[+cc Don, Myron]

Hi Wei,

On Sun, Nov 02, 2014 at 11:41:19PM +0800, Wei Yang wrote:
> When retrieving VF IOV BAR in virtfn_add(), it will divide the total PF's IOV
> BAR size with the totalVF number. This is true for most cases, while may not
> be correct on some specific platform.
> 
> For example on PowerNV platform, in order to fix PF's IOV BAR into a hardware
> alignment, the PF's IOV BAR size would be expended.
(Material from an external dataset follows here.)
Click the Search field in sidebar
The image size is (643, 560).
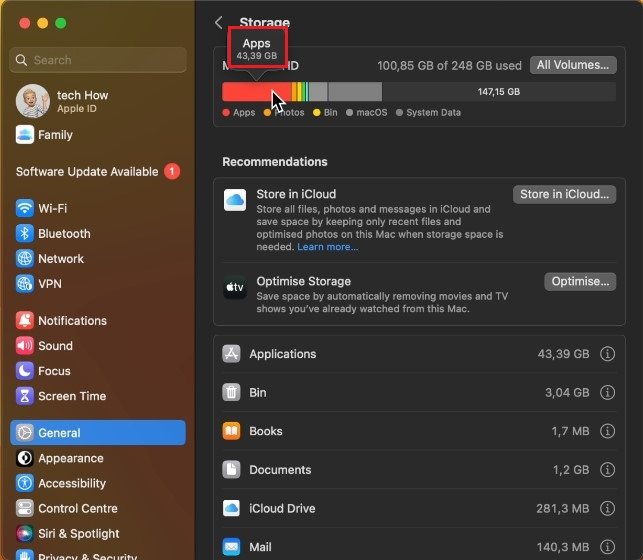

This means the original
> method couldn't work.
> 
> This patch introduces a weak pcibios_iov_resource_size() interface, which
> gives platform a chance to implement specific method to calculate the VF BAR
> resource size.
> 
> Signed-off-by: Wei Yang <weiy...@linux.vnet.ibm.com>
> ---
>  drivers/pci/iov.c   |   27 +++++++++++++++++++++++++--
>  include/linux/pci.h |    5 +++++
>  2 files changed, 30 insertions(+), 2 deletions(-)
> 
> diff --git a/drivers/pci/iov.c b/drivers/pci/iov.c
> index 4d1685d..6866830 100644
> --- a/drivers/pci/iov.c
> +++ b/drivers/pci/iov.c
> @@ -61,6 +61,30 @@ static void virtfn_remove_bus(struct pci_bus *physbus, 
> struct pci_bus *virtbus)
>               pci_remove_bus(virtbus);
>  }
>  
> +resource_size_t __weak pcibios_iov_resource_size(struct pci_dev *dev, int 
> resno)
> +{
> +     return 0;
> +}
> +
> +resource_size_t pci_iov_resource_size(struct pci_dev *dev, int resno)
> +{
> +     resource_size_t size;
> +     struct pci_sriov *iov;
> +
> +     if (!dev->is_physfn)
> +             return 0;
> +
> +     size = pcibios_iov_resource_size(dev, resno);
> +     if (size != 0)
> +             return size;
> +
> +     iov = dev->sriov;
> +     size = resource_size(dev->resource + resno);
> +     do_div(size, iov->total_VFs);
> +
> +     return size;
> +}
> +
>  static int virtfn_add(struct pci_dev *dev, int id, int reset)
>  {
>       int i;
> @@ -96,8 +120,7 @@ static int virtfn_add(struct pci_dev *dev, int id, int 
> reset)
>                       continue;
>               virtfn->resource[i].name = pci_name(virtfn);
>               virtfn->resource[i].flags = res->flags;
> -             size = resource_size(res);
> -             do_div(size, iov->total_VFs);
> +             size = pci_iov_resource_size(dev, i + PCI_IOV_RESOURCES);
>               virtfn->resource[i].start = res->start + size * id;

Can you help me understand this?

We have previously called sriov_init() on the PF.  There, we sized the VF
BARs, which are in the PF's SR-IOV Capability (SR-IOV spec sec 3.3.14).
The size we discover is the amount of space required by a single VF, so
sriov_init() adjusts PF->resource[PCI_IOV_RESOURCES + i] by multiplying
that size by PCI_SRIOV_TOTAL_VF, so this PF resource is now big enough to 
hold the VF BAR[i] areas for all the possible VFs.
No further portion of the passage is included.